Runs a TypeScript entry file. nub run dev Executes a script defined in package.json (equivalent to npm run dev). nub watch src/server.ts Watches files and restarts on change (replaces nodemon). nubx prisma generate Runs a local CLI binary (replaces npx). nub install Installs dependencies using Nub’s built‑in package manager. nub node install 26 Installs and switches to Node version 26 (replaces nvm, fnm, mise).

TypeScript Support

Node can execute some TypeScript but relies on type erasure, which fails for enums, namespaces, parameter properties, and other non‑erasable syntax. Nub transpiles TypeScript, TSX, and experimental decorators in memory before handing the JavaScript to Node. It also adds the following conveniences:

Respects paths, baseUrl, and inheritance chains defined in tsconfig.json.

Automatically loads .env, .env.local, and environment‑specific configuration files.

Allows direct import of YAML and TOML files.

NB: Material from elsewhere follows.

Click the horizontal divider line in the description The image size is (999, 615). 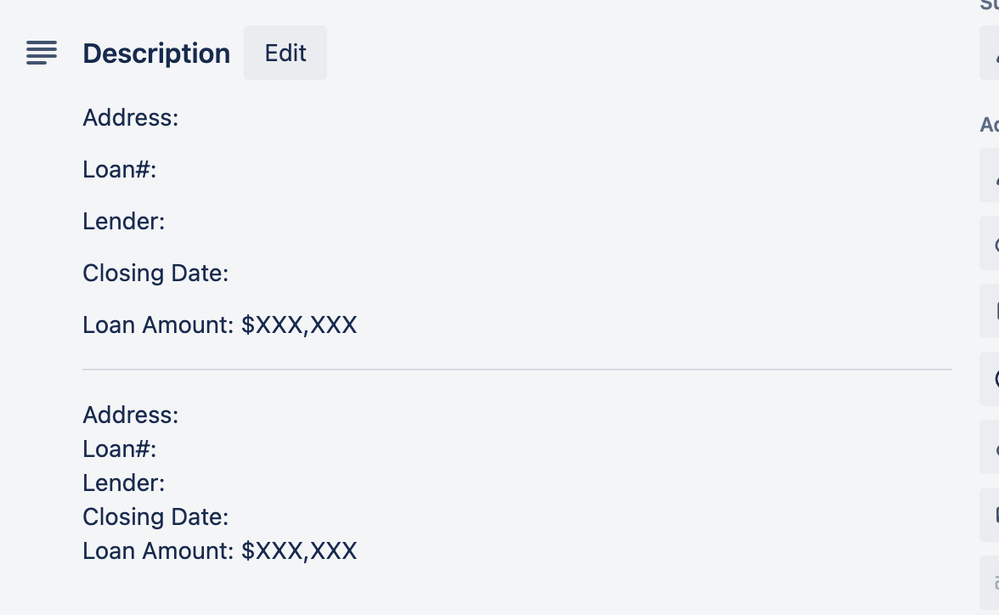(517, 369)
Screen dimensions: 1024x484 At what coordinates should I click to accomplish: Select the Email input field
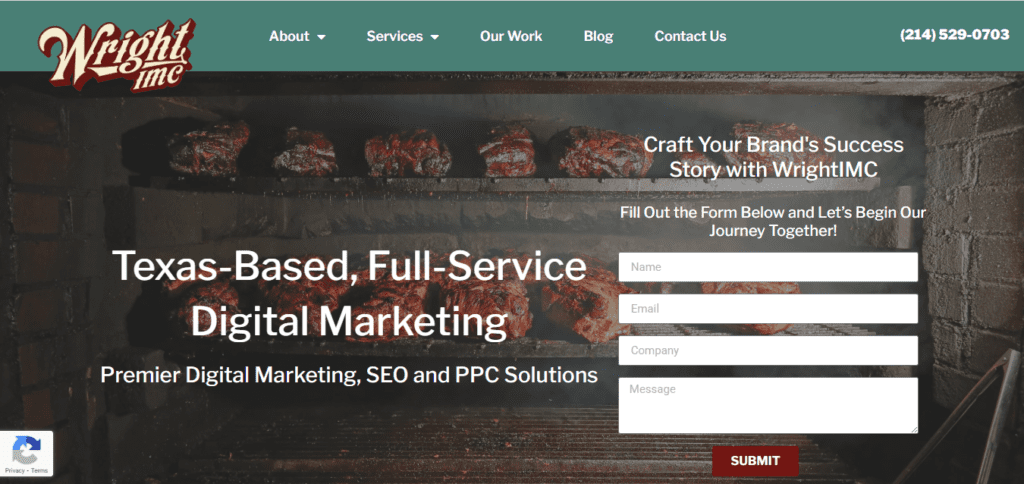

Supports JSX, TSX, and legacy experimental decorators.

Generates inline source maps so runtime errors point to the original TypeScript source.

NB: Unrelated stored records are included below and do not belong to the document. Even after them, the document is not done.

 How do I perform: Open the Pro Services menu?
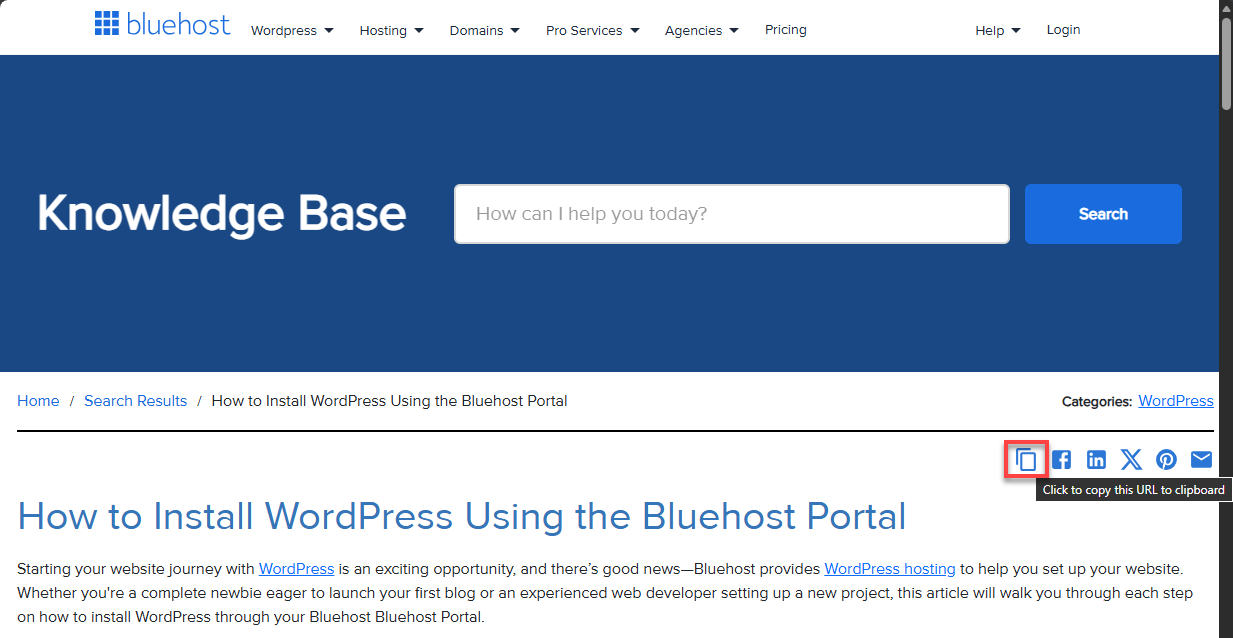point(592,30)
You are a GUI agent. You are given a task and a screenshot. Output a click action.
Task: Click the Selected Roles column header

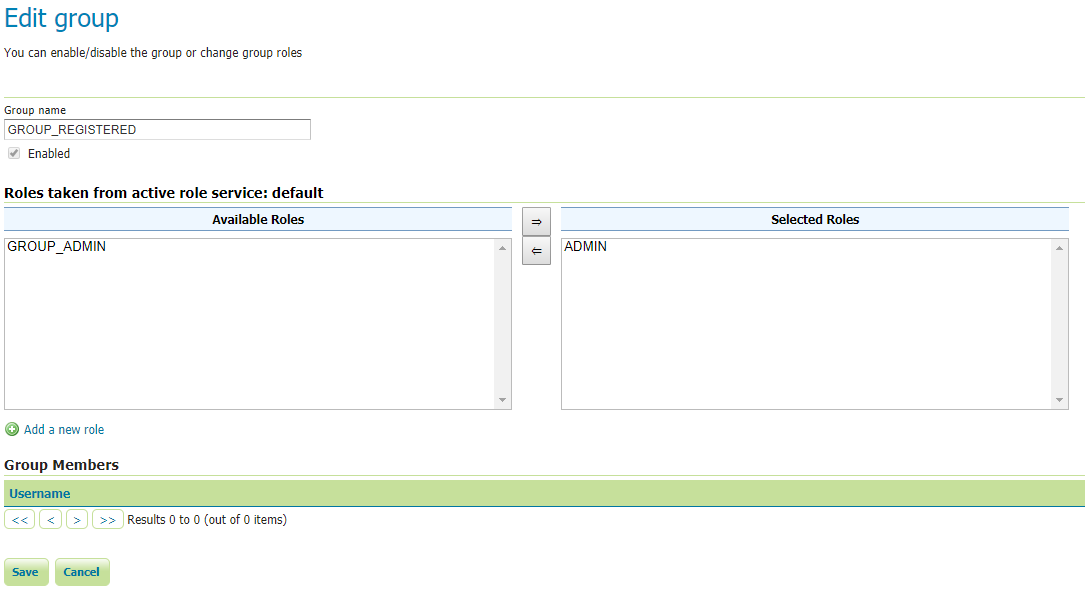[814, 220]
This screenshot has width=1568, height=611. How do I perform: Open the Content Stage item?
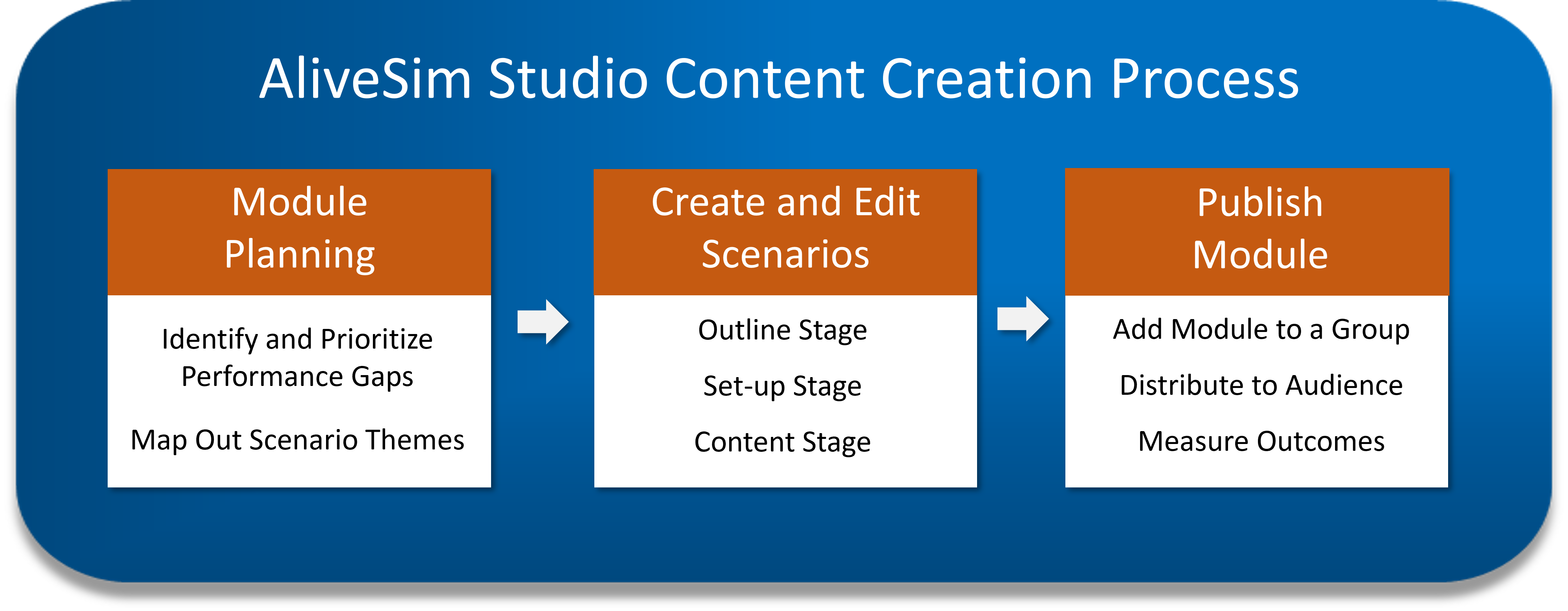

Nub does not introduce new global APIs (no Nub.*) or special fields in package.json, keeping the toolchain lightweight.

Performance Benchmarks

Official benchmarks focus on the overhead of script/CLI startup, not on business‑logic execution. nub run is reported as 24× faster than pnpm run. nubx is reported as 19× faster than npx.

In a macOS “warm install” test that rebuilds a create‑t3‑app project with 222 dependencies, the measured times are:

Nub – 1122 ms

Bun – 1444 ms

pnpm – 2847 ms

npm – 4163 ms

A separate test of a simple TypeScript script shows Bun running roughly 4× faster than Nub because Bun avoids the Node.js startup cost. The speed advantage of Nub therefore resides in the tooling layer (script dispatch, package‑manager boot) rather than in raw JavaScript/TypeScript execution.

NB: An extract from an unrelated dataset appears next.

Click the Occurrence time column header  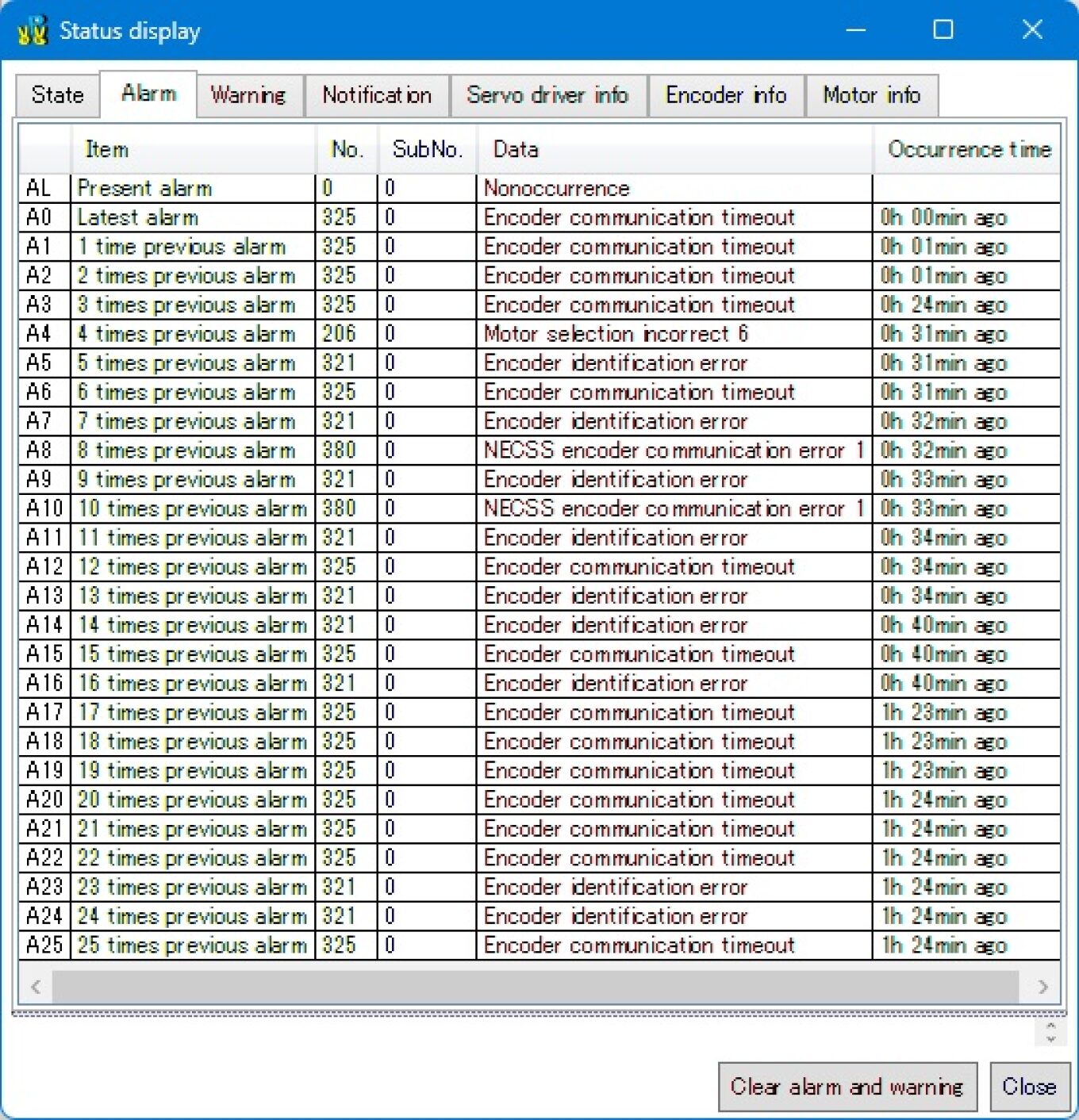968,149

Integrated Package Manager and Security Policy

Nub includes a built‑in package manager that can read and write lockfiles for npm, pnpm, and Bun (Yarn lockfiles are read‑only). For pnpm projects it supports workspaces, hooks, and related environment variables.

The default security policy is aggressive:

Lifecycle scripts (e.g., postinstall) are disabled unless explicitly approved.

Indirect dependencies from git+, file:, or raw tarball URLs are blocked.

Newly published versions are held back for 24 hours before being allowed into the dependency tree.

Packages with missing or suspicious provenance information are rejected.

These measures reduce supply‑chain attack risk but may cause compatibility problems for packages that rely on post‑install build steps.

Relation to Vite Plus

Yu Yuxi (creator of Vite) linked Nub to the Vite Plus concept, noting that both aim to simplify the fragmented JavaScript tooling ecosystem by providing a cached monorepo task runner and an integrated development experience.

Scope of Replacement and Trade‑offs

Nub does not replace Node.js; it depends on Node.js. It also does not fully replace Bun, which bundles its own runtime, bundler, test runner, and broader integration.

What Nub replaces is the surrounding toolchain that developers normally assemble from tsx, dotenv, nodemon, npm/pnpm, npx, and version managers. The migration cost is low because no runtime change or new global API is required, and lockfiles remain largely compatible.

The trade‑off is that Nub now touches many domains—script execution, package management, version management, and task scheduling—each with edge cases and stability concerns. The project is newly released, so production‑grade stability remains to be demonstrated.

Conclusion

Nub shows that a complete rewrite of the Node runtime is not the only path to a faster, more integrated development experience. By keeping the native Node.js engine and re‑implementing the surrounding toolchain, Nub offers a low‑friction entry point for developers who want Bun‑like convenience without abandoning Node. The approach merits close observation as the ecosystem continues to move toward integrated toolchains.